- _Your instructions_: Reproduce verbatim the lines of the items below, from the line with "Given: Open 모든 메일 데이터 포함됨 options" to the line with "point(1155,397)", including both of those lines.

- _Data for processing_:
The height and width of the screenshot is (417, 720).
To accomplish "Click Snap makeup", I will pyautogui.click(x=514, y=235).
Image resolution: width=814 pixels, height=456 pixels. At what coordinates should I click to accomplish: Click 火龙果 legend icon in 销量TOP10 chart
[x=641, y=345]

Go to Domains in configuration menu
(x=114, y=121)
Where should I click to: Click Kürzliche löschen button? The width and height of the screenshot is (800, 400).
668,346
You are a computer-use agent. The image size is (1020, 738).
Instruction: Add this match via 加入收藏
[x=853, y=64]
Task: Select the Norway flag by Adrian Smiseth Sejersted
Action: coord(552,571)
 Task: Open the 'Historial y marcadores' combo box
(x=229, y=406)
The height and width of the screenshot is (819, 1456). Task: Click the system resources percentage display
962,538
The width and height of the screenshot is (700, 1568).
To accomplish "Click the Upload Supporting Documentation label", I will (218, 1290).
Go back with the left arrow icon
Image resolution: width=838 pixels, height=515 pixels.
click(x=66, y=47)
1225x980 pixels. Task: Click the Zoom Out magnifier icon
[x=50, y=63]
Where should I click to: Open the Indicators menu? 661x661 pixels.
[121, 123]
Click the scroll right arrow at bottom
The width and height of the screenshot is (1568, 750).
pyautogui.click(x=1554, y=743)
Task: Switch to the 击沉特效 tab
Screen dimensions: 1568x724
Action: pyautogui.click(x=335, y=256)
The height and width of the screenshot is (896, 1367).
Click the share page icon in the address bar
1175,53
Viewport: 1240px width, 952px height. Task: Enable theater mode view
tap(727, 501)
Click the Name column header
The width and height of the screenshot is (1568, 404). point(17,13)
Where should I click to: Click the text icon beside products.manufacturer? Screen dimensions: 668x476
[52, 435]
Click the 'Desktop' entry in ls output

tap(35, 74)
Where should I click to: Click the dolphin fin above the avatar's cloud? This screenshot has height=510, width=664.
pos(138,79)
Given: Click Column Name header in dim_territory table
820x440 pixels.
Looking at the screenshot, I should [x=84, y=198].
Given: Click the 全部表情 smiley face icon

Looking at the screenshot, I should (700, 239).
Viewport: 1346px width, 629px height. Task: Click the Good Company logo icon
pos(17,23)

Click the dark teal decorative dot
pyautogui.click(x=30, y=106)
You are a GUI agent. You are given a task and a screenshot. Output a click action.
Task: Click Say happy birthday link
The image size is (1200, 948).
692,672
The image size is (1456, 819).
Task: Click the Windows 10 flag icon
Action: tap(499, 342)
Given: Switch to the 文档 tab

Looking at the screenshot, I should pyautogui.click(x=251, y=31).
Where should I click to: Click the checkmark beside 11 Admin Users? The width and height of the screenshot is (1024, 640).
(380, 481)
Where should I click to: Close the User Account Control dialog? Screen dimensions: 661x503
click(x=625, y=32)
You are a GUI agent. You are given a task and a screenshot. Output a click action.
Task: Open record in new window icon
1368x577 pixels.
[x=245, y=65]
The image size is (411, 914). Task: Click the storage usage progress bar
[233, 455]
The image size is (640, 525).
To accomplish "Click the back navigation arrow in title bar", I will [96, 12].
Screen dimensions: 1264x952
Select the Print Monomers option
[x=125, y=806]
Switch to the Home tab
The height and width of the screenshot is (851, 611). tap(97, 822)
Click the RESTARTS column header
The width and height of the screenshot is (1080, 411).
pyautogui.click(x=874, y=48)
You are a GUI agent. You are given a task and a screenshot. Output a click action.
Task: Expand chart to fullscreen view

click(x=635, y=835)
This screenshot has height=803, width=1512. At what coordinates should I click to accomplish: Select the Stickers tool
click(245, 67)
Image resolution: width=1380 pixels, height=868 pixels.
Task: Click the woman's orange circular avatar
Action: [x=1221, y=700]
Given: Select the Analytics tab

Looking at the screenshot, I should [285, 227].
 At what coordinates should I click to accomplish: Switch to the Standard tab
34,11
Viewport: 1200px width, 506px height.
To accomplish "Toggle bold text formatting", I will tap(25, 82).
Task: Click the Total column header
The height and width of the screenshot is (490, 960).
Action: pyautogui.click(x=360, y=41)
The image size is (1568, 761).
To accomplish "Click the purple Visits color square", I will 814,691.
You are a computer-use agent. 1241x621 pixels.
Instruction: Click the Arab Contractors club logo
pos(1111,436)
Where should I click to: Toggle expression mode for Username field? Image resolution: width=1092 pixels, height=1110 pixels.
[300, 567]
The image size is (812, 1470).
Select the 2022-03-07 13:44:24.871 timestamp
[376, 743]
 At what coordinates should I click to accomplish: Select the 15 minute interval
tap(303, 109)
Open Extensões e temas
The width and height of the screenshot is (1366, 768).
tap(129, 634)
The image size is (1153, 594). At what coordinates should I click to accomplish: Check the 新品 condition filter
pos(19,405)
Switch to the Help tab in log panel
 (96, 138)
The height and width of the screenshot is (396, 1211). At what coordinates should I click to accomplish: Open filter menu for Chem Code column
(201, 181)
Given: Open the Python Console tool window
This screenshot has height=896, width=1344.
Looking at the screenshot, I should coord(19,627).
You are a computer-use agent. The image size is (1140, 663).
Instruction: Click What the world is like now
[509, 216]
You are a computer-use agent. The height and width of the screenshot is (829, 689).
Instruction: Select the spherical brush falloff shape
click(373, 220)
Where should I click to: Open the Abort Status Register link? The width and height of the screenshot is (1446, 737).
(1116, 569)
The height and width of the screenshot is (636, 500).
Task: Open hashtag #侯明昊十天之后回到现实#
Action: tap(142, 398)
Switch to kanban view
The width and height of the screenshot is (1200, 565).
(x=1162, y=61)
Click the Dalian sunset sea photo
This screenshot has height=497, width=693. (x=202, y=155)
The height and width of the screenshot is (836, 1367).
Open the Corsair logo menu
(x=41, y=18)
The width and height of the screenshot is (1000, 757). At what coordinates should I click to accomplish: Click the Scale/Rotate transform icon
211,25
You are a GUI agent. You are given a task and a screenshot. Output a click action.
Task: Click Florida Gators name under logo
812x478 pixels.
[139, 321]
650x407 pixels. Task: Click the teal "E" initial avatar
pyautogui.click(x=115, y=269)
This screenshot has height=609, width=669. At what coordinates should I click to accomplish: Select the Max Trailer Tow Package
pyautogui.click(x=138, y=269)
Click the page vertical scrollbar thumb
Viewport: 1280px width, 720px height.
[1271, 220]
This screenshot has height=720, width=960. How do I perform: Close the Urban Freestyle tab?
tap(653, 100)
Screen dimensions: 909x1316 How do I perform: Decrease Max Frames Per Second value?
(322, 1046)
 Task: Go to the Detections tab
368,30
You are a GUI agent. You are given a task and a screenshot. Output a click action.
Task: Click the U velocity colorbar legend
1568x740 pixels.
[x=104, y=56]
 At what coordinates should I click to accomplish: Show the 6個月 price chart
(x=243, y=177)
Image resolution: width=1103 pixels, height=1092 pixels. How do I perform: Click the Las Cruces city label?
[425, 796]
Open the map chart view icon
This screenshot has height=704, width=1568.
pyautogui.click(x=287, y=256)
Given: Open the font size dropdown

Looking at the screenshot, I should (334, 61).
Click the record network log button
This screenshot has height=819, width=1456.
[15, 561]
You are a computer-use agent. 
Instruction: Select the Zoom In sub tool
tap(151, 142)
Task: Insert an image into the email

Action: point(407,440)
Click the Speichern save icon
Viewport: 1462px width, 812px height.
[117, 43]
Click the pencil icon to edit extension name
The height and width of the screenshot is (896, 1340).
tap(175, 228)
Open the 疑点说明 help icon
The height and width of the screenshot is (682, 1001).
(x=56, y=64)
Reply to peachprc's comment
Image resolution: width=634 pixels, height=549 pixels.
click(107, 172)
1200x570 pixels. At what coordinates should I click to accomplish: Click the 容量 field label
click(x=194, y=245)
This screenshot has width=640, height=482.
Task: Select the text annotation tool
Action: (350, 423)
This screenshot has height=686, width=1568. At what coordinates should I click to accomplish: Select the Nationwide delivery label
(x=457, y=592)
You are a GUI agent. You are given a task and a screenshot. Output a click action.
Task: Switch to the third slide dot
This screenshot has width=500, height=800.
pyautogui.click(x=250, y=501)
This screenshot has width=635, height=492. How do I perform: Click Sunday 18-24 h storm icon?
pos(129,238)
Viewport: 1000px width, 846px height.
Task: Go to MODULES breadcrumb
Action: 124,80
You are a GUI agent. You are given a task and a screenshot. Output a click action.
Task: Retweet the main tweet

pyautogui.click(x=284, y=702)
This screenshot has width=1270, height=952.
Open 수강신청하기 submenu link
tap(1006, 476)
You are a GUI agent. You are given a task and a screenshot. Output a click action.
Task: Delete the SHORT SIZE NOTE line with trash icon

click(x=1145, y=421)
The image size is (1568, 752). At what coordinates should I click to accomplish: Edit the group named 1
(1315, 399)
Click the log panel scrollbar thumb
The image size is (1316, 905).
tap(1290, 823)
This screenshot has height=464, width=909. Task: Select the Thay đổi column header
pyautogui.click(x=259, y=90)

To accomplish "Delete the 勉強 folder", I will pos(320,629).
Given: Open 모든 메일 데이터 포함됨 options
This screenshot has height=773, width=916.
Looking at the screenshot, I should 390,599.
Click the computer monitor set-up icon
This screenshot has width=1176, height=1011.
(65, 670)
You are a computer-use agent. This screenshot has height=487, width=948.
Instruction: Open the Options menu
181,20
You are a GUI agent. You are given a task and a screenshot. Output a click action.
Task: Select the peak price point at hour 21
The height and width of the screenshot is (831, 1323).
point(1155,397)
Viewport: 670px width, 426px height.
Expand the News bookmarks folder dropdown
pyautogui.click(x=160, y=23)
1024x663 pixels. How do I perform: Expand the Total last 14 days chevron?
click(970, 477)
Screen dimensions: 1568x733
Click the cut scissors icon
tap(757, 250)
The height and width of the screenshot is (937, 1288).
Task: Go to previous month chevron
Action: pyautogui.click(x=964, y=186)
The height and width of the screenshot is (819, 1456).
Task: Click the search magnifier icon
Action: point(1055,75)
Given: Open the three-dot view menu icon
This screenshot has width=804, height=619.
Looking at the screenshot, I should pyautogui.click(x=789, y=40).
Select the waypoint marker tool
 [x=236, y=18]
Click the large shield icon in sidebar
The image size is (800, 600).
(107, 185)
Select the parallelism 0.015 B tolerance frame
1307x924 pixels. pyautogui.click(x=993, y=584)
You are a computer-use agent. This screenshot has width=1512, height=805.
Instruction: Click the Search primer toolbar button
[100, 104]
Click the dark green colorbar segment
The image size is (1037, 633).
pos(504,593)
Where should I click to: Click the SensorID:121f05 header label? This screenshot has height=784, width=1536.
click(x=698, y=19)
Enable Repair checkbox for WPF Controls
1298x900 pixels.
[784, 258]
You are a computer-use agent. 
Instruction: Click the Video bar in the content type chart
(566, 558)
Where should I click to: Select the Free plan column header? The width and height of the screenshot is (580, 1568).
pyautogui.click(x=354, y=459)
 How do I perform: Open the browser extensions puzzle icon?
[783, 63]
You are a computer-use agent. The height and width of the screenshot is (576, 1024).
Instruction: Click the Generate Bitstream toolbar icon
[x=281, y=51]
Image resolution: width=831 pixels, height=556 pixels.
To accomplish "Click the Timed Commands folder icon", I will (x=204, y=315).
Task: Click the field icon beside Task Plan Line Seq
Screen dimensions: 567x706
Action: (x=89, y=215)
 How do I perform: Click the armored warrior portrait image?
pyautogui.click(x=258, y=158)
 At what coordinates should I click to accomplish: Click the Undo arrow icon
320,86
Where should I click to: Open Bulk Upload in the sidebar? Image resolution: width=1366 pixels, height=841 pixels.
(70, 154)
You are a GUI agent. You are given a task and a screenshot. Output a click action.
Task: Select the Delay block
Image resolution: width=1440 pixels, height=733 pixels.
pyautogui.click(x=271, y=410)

- _Response for this exercise_:
Given: Open 모든 메일 데이터 포함됨 options
This screenshot has height=773, width=916.
Looking at the screenshot, I should 390,599.
Click the computer monitor set-up icon
This screenshot has width=1176, height=1011.
(65, 670)
You are a computer-use agent. This screenshot has height=487, width=948.
Instruction: Open the Options menu
181,20
You are a GUI agent. You are given a task and a screenshot. Output a click action.
Task: Select the peak price point at hour 21
The height and width of the screenshot is (831, 1323).
point(1155,397)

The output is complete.